> **ESTRATTO DELLA FONTE**:
==================================================
Il termine, nella variante “melanconia”, sovrapponendosi al latino malum (male) ha poi prodotto la forma italiana “malinconia”.

Melancolia: caratteristiche

Nella sua accezione principale (sostanzialmente accettata anche dalla psichiatria odierna come aspetto della sindrome maniaco-depressiva) è uno stato di tristezza costante, in associazione a senso di colpa, indegnità e persecuzione. Lo stato d’animo malinconico dispone al pessimismo ed è accompagnato da un senso di fallimento, oppressione e catastrofe che impedisce di rispondere alle sollecitazioni ambientali.

Per Freud la melancolia «è psichicamente caratterizzata da un profondo e doloroso scoramento, da un venir meno dell’interesse per il mondo esterno, dalla perdita della capacità di amare, dall’inibizione di fronte a qualsiasi attività e da un avvilimento del sentimento di sé che si esprime in autorimproveri e autoingiurie e culmina nell’attesa delirante di una punizione».

Tra i sintomi si annoverano un rallentamento dei movimenti e un’alterazione della temporalità: l’ossessione del passato rende impossibile vivere il presente e immaginare un futuro; sono presenti inoltre disturbi dell’alimentazione e del sonno, fantasie suicide e morte.
==================================================
> **DATI MOSTRATI**:
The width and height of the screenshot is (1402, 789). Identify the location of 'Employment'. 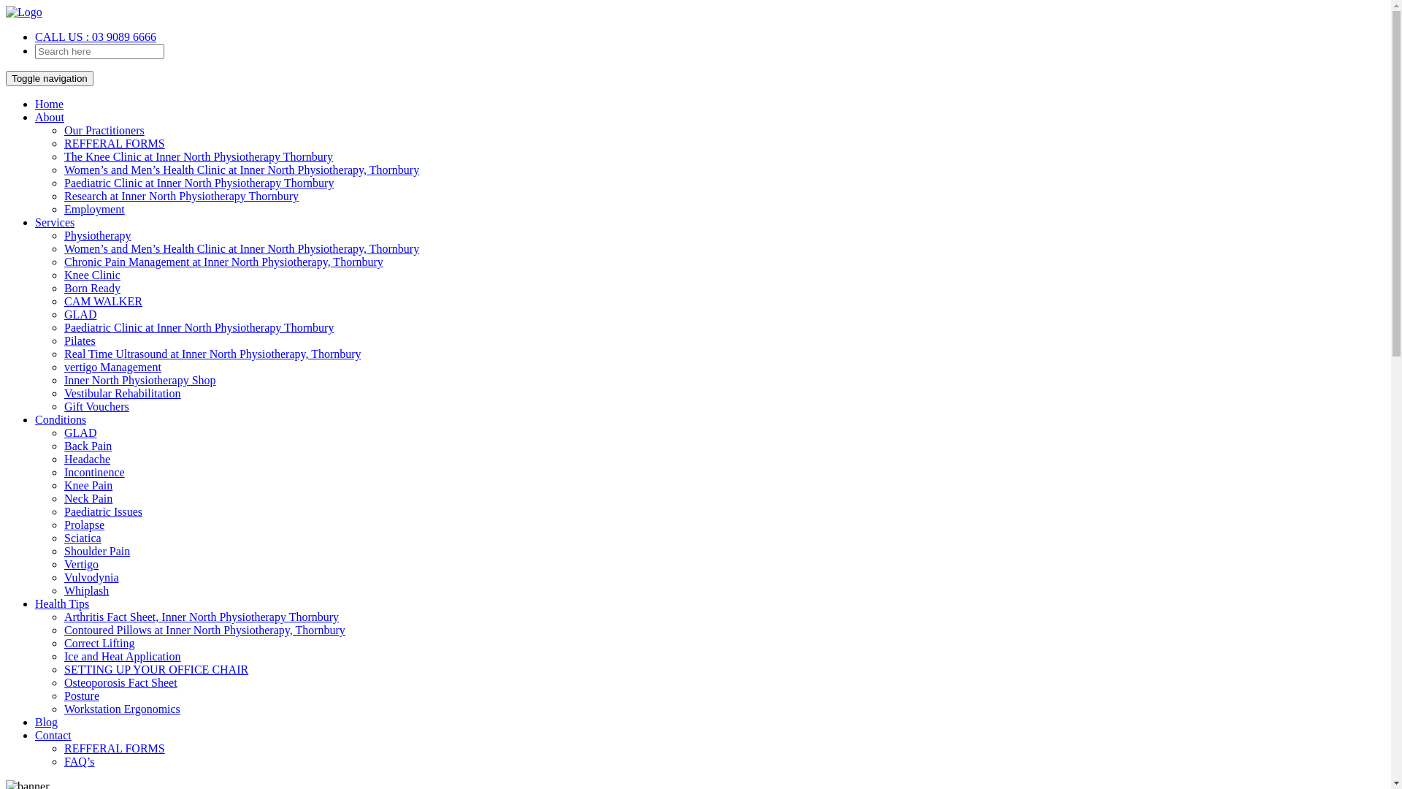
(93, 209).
==================================================
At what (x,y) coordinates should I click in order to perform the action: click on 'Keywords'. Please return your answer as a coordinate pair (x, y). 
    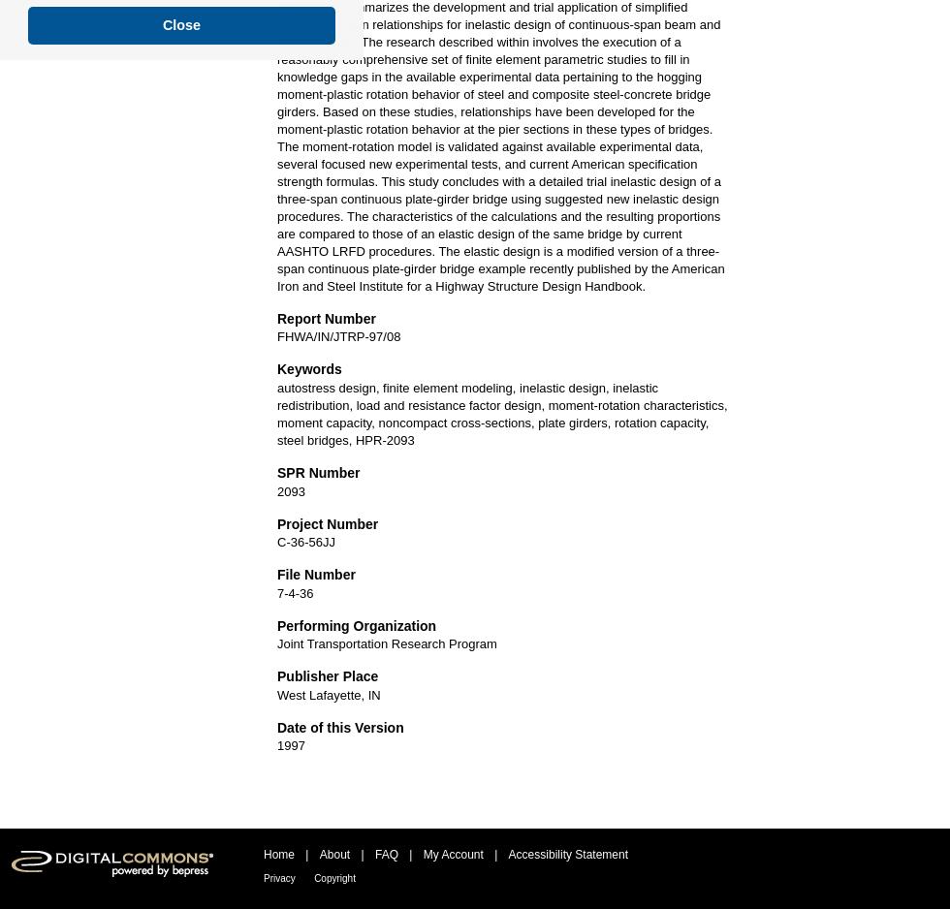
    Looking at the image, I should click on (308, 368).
==================================================
Secondo l'estratto sulla melancolia, a quale parola latina si è sovrapposta la variante "melanconia" per dare origine alla forma italiana "malinconia"?

Si è sovrapposta al latino malum, cioè "male".